Comenzó el diálogo de sordos sobre como reformar la Constitución. Más bien cómo contentar a los que claman sobre la necesidad de otra nueva, y sería la novena en 200 años. Es más, aupados a la ola de populismo insoportable que nos inunda, algunos insensatos proclaman arrepentimiento por haber consentido la reforma del artículo 135, lo único trascendente de la era Zapatero.

Era previsible pero penoso, porque quienes deben ponerse de acuerdo para una reforma tan perentoria como necesaria son tan causantes del colapso y hundimiento del sistema en la crisis moral y de valores, como de la inviabilidad y desprestigio del Estado, cuando ya se muestran incapaces hasta de asegurar su permanencia. Y ahora pretenden ponerse los primeros de la fila, aleccionándonos en el sacrificio de sus esencias, en aras de una responsabilidad en la que nadie cree, por resultar invisible algún gesto significativo de regeneración a los ojos de los ciudadanos, electores y víctimas de tanto desafuero. No me apunto a este vendaval que no hizo más que empezar.

Viene siendo habitual en mis comentarios desde hace tres años la urgente necesidad de una reforma definitivamente federalizante de la Constitución, pero preservando el sistema, único capaz de aunar progreso y libertad. Y ahora reitero que si el acuerdo no llega en menos de un año, no más allá de 2017 el miedo, sí el miedo, se habrá transformado en pánico. Solo un año para intentar resolver lo que no se hizo cuando comenzó a percibirse la deriva imparable de los territorios autonómicos, arruinados, exigentes, sacando pecho frente al Estado cuando no burlando los mínimos principios de lealtad constitucional, como el bochornoso espectáculo del fútil presidente canario. Y todo en medio de una crisis económica de proporciones desconocidas que no cesa, de una corrupción que refugiada en la saturación judicial triunfa en la impunidad y un incipiente independentismo imparable que además hace saltar la estructura del desvencijado Estado, víctima de la estulticia de sus guardianes, algunos de los cuales se rasgan cínicamente las vestiduras ante la observación lúcida de un ilustre y culto militar, que ni siquiera llegaron a entender.

Y desde fuera, vigilante, el populismo que ya toca poder porque no es doctrina sino síndrome. Cuando el sistema sufre empantanamiento por ausencia de proyecto hegemónico, el populismo se ofrece como solución posible, devenida luego en imposible pero presentada como cesarismo o bonapartismo en expresión de Gramsci. Por eso es tan vago como heterogéneo, con muy diversas tendencias al extraer elementos de otras ideologías que hacen suyos pero que tienen en común, sean fascistas o comunistas, la incesante invocación a la intervención fuerte, decidida, de esa evanescente categoría política llamada "pueblo". Son viejas ideas reaccionarias de democracia popular o populista en un movimiento de masas que intenta alcanzar un espacio en las estructuras políticas y económicas, generando el cambio a partir del rechazo de la preexistente, con un discurso demagógico y la preeminencia de un líder carismático, en sentido weberiano. Es la apelación al pueblo al que luego se le organiza políticamente en dictadura una vez desarmado el sistema democrático.

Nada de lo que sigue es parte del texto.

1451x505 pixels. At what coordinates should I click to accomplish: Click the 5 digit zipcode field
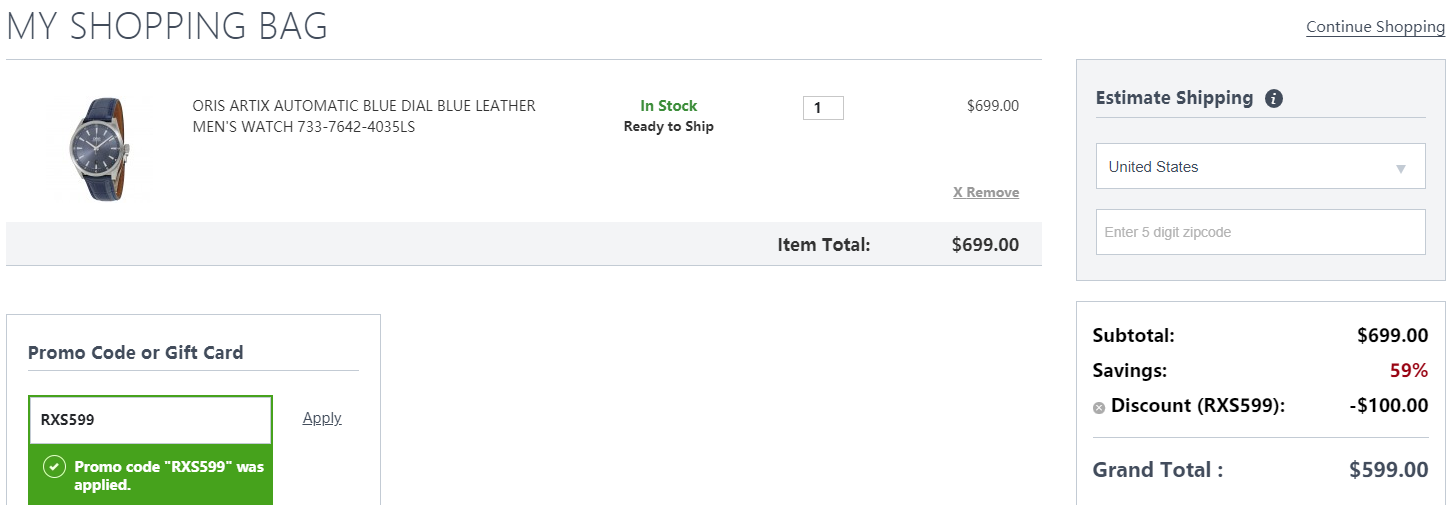[1260, 232]
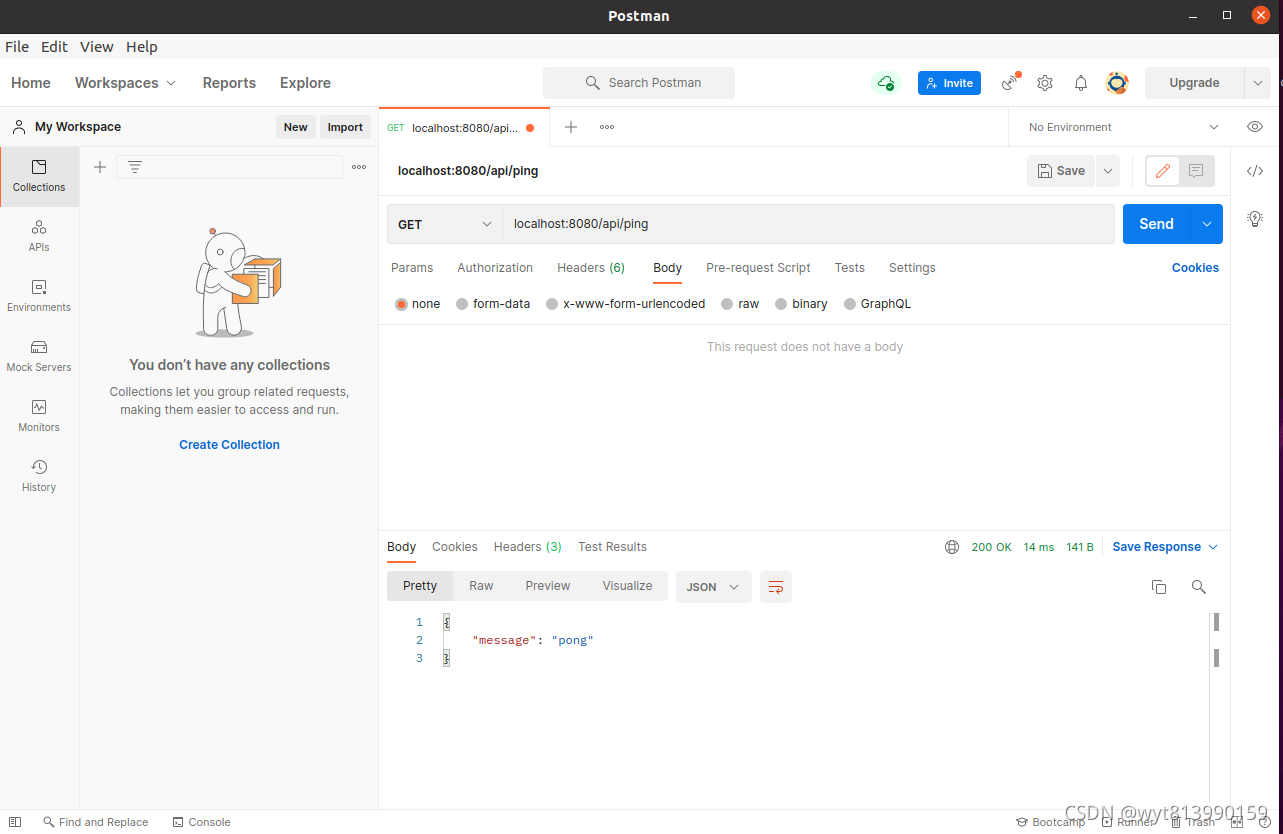The image size is (1283, 834).
Task: Open Mock Servers in sidebar
Action: [39, 356]
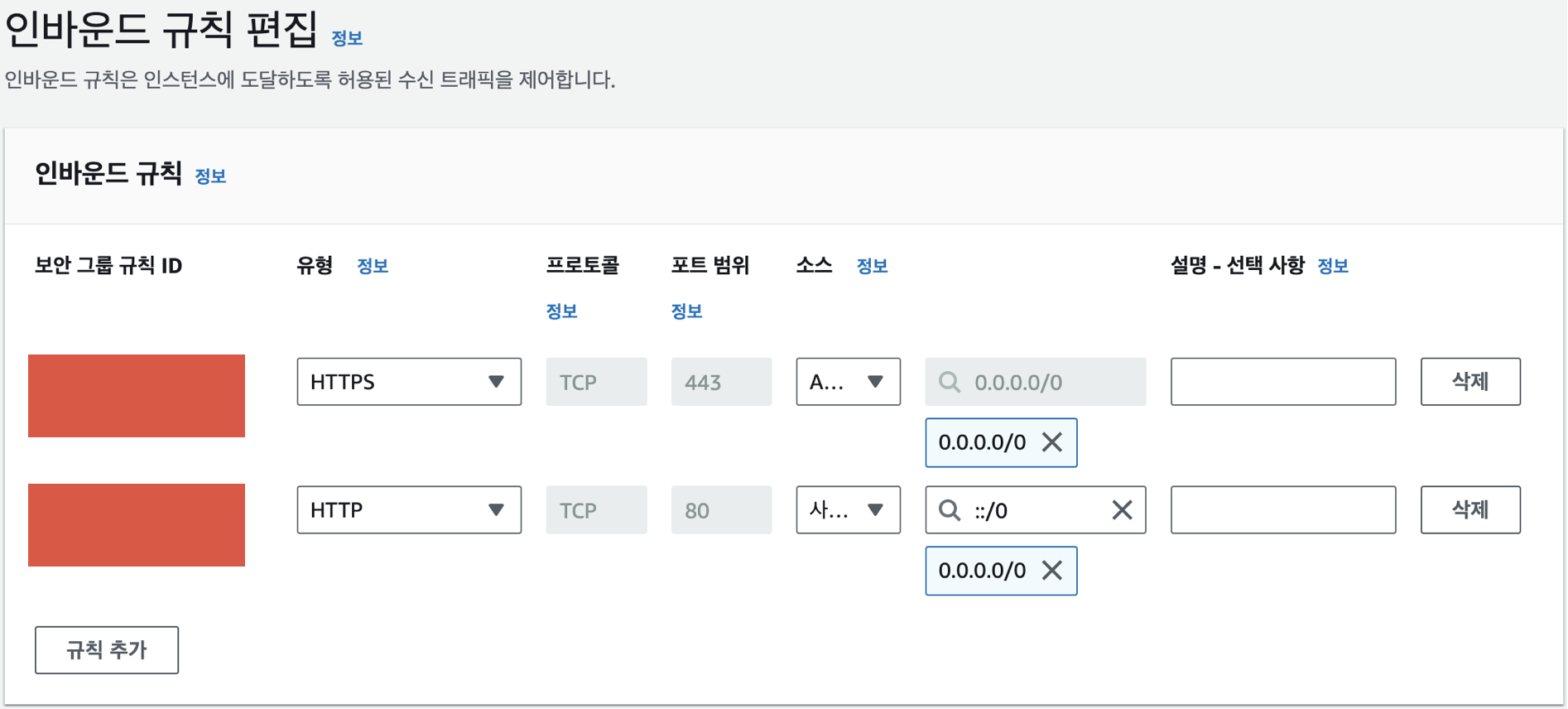This screenshot has width=1568, height=709.
Task: Click the 정보 link under 포트 범위 column
Action: click(686, 311)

Espectáculo desazonante ver al profesor interino Iglesias, nuevo líder populista, balbuciente en TV ante una de los suyos, que al exigirle pronunciamientos concretos no logra extraerle más que el bluf de un espectacular montaje mediático, aunque peligroso por su capacidad de penetración en capas sociales deseosas de predicadores de la revancha. Penosa su definición de España como país de países o país de naciones como llegó a decir, aunque le faltó en el trabalenguas, nación de países. Es igual el confuso y estúpido revoltijo porque solo pretenden iniciar un proceso constituyente que abra el candado del 78, superando el sistema ante la debilidad del Estado. Es momento leninista de audacia, lo que Touraine definiría como tentativa de control antielitista del cambio social.

¿Qué candado del 78 hay que abrir? ¿El pacto constitucional con derogación de la Ley de Amnistía que lo hizo posible? ¿La entera Constitución? ¿La especial protección que su artículo 168 confiere al Título Preliminar de principios y valores constitucionales y a los 15 artículos de derechos fundamentales y libertades públicas del Titulo I o al Titulo II de la Corona? Quizá cuando elaboren su innecesario programa nos enteremos que les molesta la libertad sin más, da igual de qué y para qué.

Y no crean, lograrán los apoyos precisos porque siempre cotizan en la tiniebla los siervos de los iluminados. Es cuestión de un año. Miedo no, pánico.